**TASKS TO COMPLETE:**
**1.** According to the blog text, on what date did J S Rowntree and J Cadbury take out a joint mortgage to buy No 17 West Street?
**2.** Reproduce the stretch of the blog text from "Rowntree once again" through "house in Scarborough." word for word.

Top of EXERCISE TEXT

Tuesday, 25 February 2020

Rowntree once again

No 17 West Street is now Rowntree Lodge

As you can see from the sign today we have become Rowntree Lodge.

On 14th November 1876 Messrs J S Rowntree and J Cadbury took out a joint mortgage to purchase No 17 West Street as a shared holiday house in Scarborough.

As Joseph Rowntree is widely regarded as the father of marketing, it seemed only right to rename the hotel after its original owner.

Monday, 10 February 2020

Ghouls at The Redcliffe

Ghost hunters were on the prowl this weekend

The lights were burning late into the night on Friday night, 7 February, as The Redcliffe Hotel played host to a team of six ghost hunters introduced by Scarborough aficionado Jason Lee, and very possibly to a selection of ghostly presences.

The team had access to the full hotel for the weekend, as The Redcliffe had only just opened having been temporarily closed while rooms were redecorated before the coming season. The works had not disturbed what was forecast to be a rich site.

If you have stayed with us before in Rooms 6 or 9, you were possibly not alone. Both betrayed evidence of activity caught by the Kinect scanners used to identify apparitions. Indeed one seemed to be suspended some distance above the floor, which might raise concerns as to the reason or fate of some past individual.

The Dark Realms Facebook page has some video footage of the weekend. While more can be learned of the equipment at Polygon.

We look forward to seeing, hearing, and experiencing more from Claire, Jess, Justin, Kerrie, Lewis, and Suzie-Lei in time to come … but maybe not too much from their discoveries.

Saturday, 18 January 2020

12th May 1941 The Maynard at War

Requisitioned by the RAF after The Weston Hotel was bombed

Men of No 10 Initial Training Wing RAF, Scarborough
In the early morning of 10th May 1941 six bombs landed in Esplanade Gardens, two struck The Weston and The Waldorf hotels. The Weston suffered considerable structural damage with six casualties, one of whom, AC2 WH Stoate died. It had been home to No 4 Squadron of the RAF’s No 11 Initial Training Wing. The men were temporarily moved to The Grand where No 10 ITW were based (the image is of young men of No 10 ITW RAF, many just teenagers or in their early twenties including Leslie Hadder, whose nephew found this photograph, of a later squad)

Bottom of EXERCISE TEXT
Top of INFORMATION GIVEN

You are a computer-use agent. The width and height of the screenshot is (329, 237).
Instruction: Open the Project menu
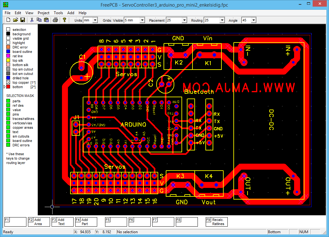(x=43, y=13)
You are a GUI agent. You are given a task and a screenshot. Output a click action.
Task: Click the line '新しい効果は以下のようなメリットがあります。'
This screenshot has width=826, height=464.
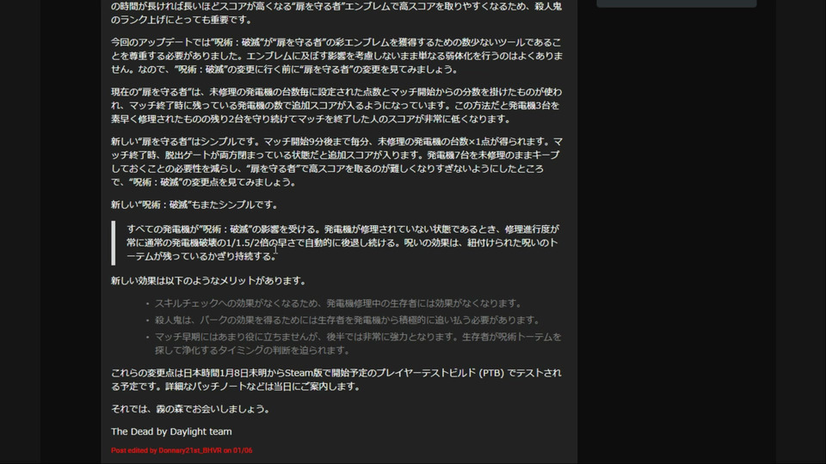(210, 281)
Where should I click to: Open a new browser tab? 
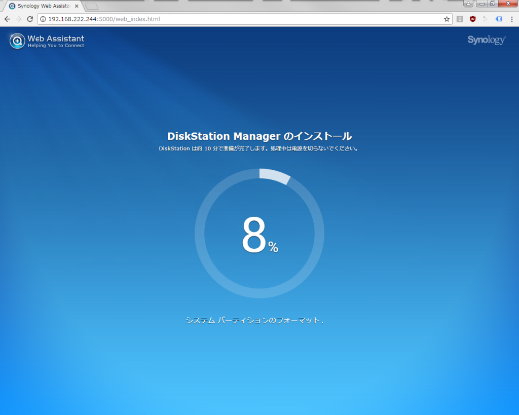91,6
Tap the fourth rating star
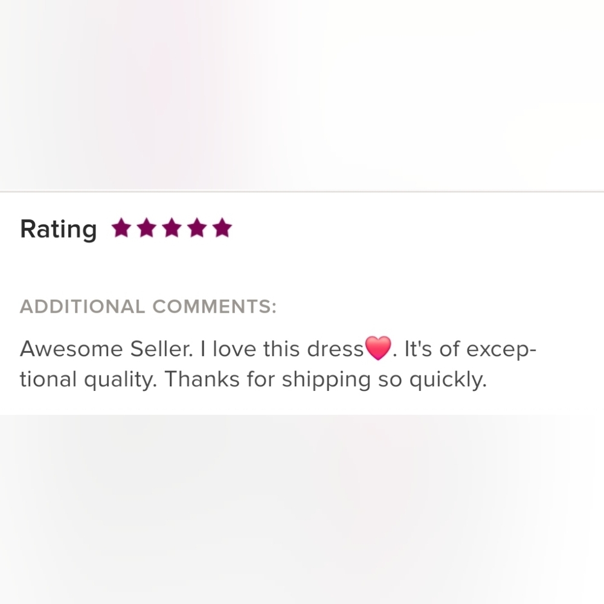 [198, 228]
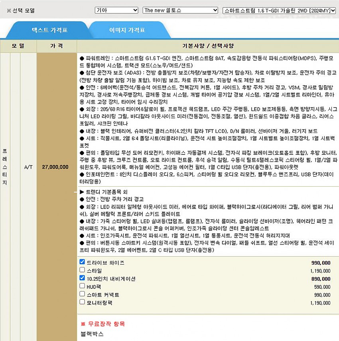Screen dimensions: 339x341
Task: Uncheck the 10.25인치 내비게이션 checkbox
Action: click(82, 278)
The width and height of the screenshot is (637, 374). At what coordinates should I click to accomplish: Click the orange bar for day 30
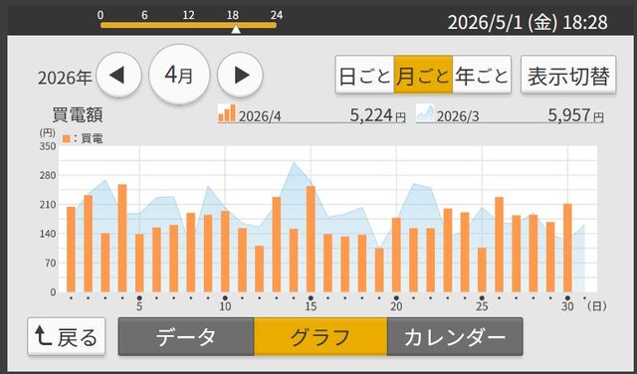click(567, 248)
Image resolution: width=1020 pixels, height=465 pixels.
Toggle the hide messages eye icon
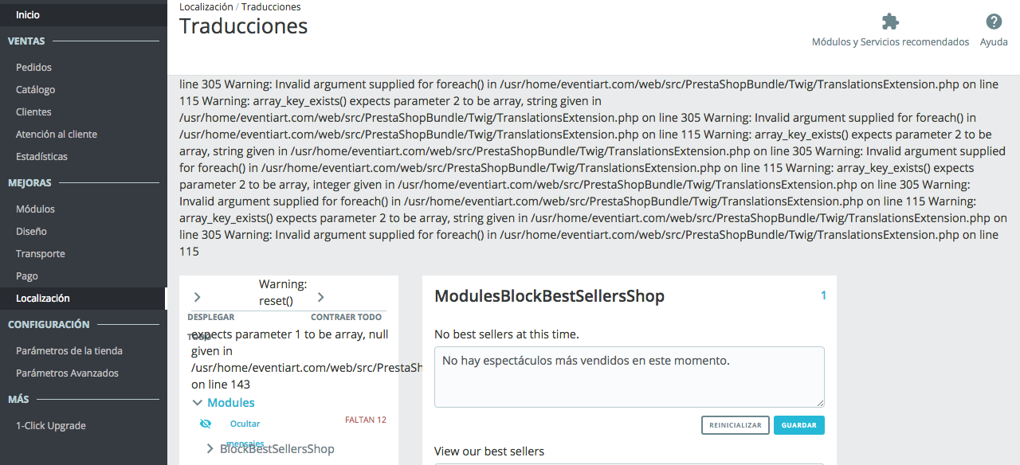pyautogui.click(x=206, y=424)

Bottom of INFORMATION GIVEN
Top of INFORMATION GIVEN

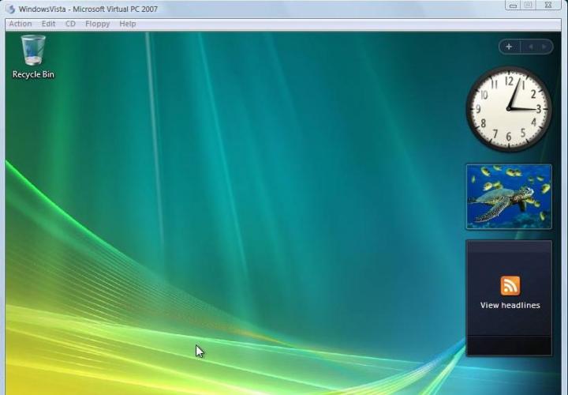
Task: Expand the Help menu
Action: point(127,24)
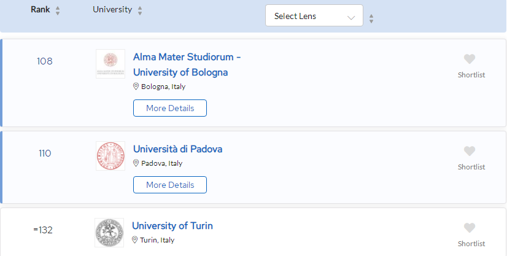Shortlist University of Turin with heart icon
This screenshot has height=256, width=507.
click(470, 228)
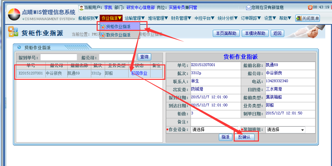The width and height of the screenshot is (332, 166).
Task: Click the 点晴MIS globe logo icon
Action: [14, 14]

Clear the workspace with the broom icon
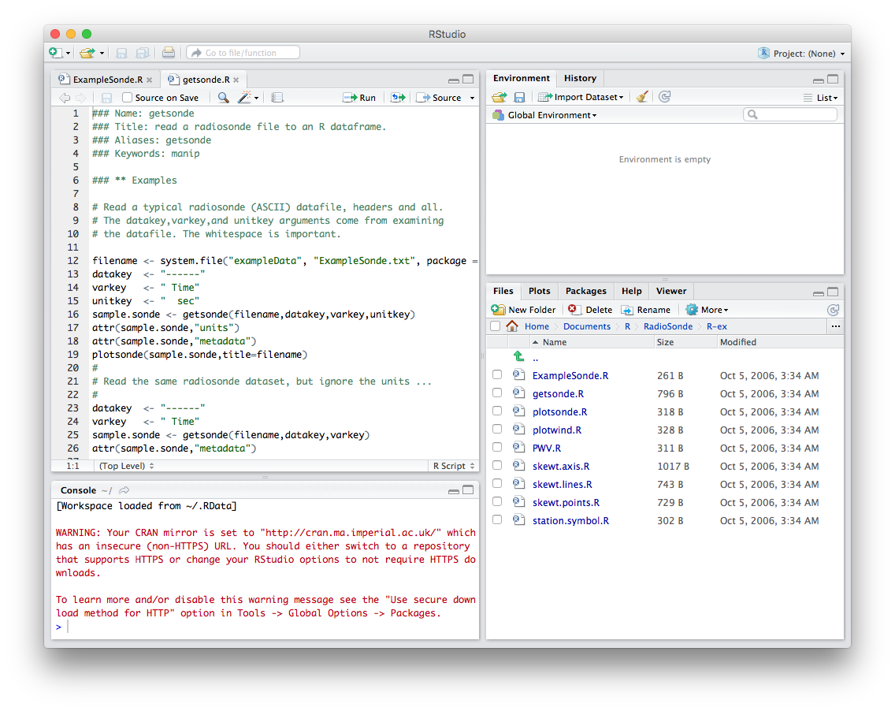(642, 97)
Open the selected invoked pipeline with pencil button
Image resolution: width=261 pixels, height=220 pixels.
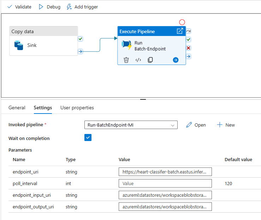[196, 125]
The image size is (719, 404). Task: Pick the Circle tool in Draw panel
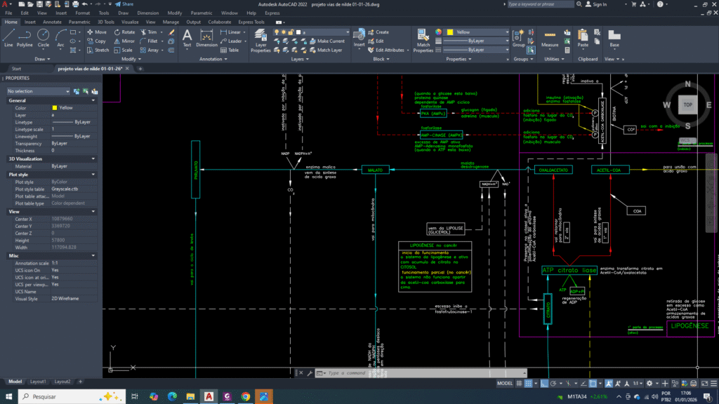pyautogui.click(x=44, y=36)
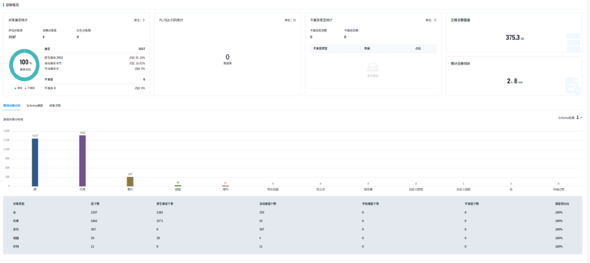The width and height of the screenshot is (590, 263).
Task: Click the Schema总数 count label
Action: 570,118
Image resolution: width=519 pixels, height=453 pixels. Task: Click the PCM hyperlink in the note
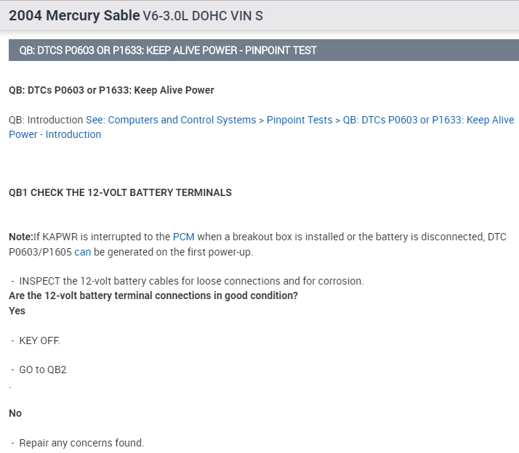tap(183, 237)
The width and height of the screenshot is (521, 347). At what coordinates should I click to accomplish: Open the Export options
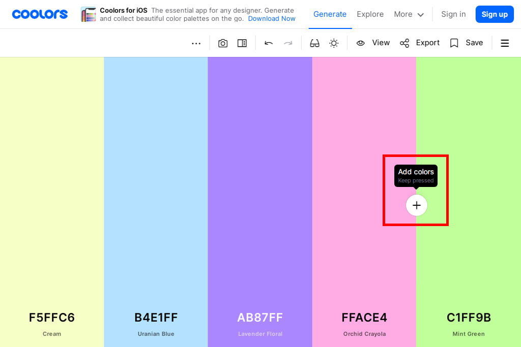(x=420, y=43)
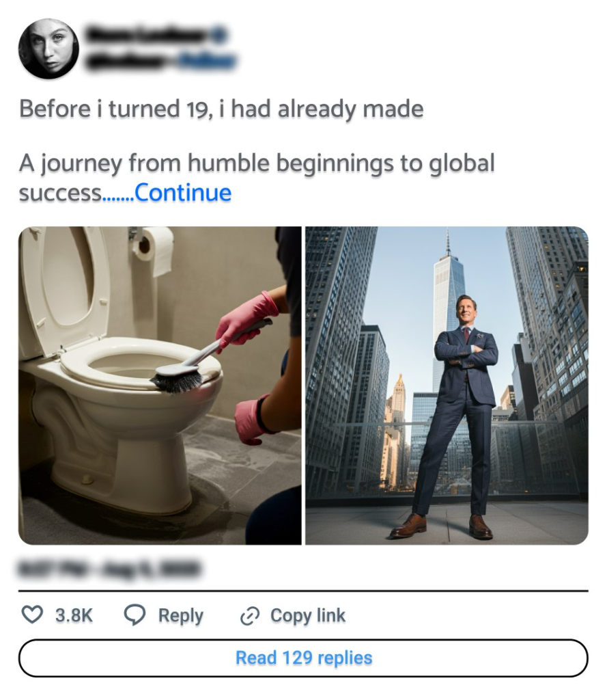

Bottom of INFORMATION GIVEN
Top of INFORMATION GIVEN

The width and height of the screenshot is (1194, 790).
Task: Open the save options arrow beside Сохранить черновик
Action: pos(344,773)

Bottom of INFORMATION GIVEN

**TASK RESPONSES:**
**1.** 14th November 1876

**2.**
Rowntree once again

No 17 West Street is now Rowntree Lodge

As you can see from the sign today we have become Rowntree Lodge.

On 14th November 1876 Messrs J S Rowntree and J Cadbury took out a joint mortgage to purchase No 17 West Street as a shared holiday house in Scarborough.